::: Data excerpts :::
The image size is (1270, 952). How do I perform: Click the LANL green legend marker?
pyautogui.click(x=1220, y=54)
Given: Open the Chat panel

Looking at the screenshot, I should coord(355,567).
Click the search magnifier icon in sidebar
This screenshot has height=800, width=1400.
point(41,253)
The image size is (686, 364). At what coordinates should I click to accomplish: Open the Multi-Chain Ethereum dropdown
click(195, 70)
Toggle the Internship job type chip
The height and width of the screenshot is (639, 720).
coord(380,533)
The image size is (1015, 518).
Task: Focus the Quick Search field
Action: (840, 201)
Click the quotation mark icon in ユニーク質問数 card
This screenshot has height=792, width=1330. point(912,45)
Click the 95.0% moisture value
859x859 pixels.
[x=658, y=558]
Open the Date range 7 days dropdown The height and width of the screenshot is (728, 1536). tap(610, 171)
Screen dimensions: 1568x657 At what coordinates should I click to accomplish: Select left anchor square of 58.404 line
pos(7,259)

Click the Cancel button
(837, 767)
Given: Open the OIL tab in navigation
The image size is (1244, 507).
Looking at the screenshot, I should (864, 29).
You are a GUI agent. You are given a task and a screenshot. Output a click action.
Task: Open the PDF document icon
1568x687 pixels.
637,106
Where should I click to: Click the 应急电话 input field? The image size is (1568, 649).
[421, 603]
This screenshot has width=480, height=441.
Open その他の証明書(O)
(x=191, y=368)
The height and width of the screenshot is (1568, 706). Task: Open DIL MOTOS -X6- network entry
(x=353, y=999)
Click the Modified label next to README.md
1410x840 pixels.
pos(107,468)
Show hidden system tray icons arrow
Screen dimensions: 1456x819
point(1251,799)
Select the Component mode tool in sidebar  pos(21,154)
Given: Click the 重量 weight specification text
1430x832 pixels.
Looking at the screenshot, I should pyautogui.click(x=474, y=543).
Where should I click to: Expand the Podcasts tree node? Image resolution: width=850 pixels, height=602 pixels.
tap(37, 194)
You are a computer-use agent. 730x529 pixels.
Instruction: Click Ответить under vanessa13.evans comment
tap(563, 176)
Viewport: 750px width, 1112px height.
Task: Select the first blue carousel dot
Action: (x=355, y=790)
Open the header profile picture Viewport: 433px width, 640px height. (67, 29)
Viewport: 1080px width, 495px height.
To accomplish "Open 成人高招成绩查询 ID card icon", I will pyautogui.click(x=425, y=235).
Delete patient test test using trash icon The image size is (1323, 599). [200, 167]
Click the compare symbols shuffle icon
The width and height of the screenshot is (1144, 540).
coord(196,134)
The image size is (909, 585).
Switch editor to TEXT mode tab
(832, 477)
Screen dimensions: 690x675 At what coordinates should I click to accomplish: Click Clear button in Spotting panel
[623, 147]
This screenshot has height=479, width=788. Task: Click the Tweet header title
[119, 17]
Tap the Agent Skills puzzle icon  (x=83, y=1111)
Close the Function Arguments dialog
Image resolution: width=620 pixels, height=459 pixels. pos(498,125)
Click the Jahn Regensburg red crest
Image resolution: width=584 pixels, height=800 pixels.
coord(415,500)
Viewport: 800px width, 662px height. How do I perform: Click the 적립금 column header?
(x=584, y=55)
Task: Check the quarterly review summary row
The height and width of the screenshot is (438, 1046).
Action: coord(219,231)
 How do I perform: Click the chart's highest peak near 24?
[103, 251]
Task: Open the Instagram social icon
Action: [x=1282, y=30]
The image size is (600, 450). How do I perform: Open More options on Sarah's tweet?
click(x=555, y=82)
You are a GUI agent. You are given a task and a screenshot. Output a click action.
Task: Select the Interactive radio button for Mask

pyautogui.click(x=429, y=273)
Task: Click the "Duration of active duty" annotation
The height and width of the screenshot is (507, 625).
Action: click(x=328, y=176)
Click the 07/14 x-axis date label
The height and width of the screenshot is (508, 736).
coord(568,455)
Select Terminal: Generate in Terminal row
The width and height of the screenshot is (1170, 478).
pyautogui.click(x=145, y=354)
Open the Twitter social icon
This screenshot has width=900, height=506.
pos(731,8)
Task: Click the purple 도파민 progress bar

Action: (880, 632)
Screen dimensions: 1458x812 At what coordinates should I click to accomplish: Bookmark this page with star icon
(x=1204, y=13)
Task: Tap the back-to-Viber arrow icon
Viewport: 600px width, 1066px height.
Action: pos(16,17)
:::
Required work:
Everything from the line that contains "Close the Function Arguments dialog" to the last line of the entries above should be repeated word for word, both lines included, with no other output.

Exercise solution:
Close the Function Arguments dialog
Image resolution: width=620 pixels, height=459 pixels. pos(498,125)
Click the Jahn Regensburg red crest
Image resolution: width=584 pixels, height=800 pixels.
coord(415,500)
Viewport: 800px width, 662px height. How do I perform: Click the 적립금 column header?
(x=584, y=55)
Task: Check the quarterly review summary row
The height and width of the screenshot is (438, 1046).
Action: coord(219,231)
 How do I perform: Click the chart's highest peak near 24?
[103, 251]
Task: Open the Instagram social icon
Action: [x=1282, y=30]
The image size is (600, 450). How do I perform: Open More options on Sarah's tweet?
click(x=555, y=82)
You are a GUI agent. You are given a task and a screenshot. Output a click action.
Task: Select the Interactive radio button for Mask

pyautogui.click(x=429, y=273)
Task: Click the "Duration of active duty" annotation
The height and width of the screenshot is (507, 625).
Action: click(x=328, y=176)
Click the 07/14 x-axis date label
The height and width of the screenshot is (508, 736).
coord(568,455)
Select Terminal: Generate in Terminal row
The width and height of the screenshot is (1170, 478).
pyautogui.click(x=145, y=354)
Open the Twitter social icon
This screenshot has width=900, height=506.
pos(731,8)
Task: Click the purple 도파민 progress bar

Action: (880, 632)
Screen dimensions: 1458x812 At what coordinates should I click to accomplish: Bookmark this page with star icon
(x=1204, y=13)
Task: Tap the back-to-Viber arrow icon
Viewport: 600px width, 1066px height.
Action: pos(16,17)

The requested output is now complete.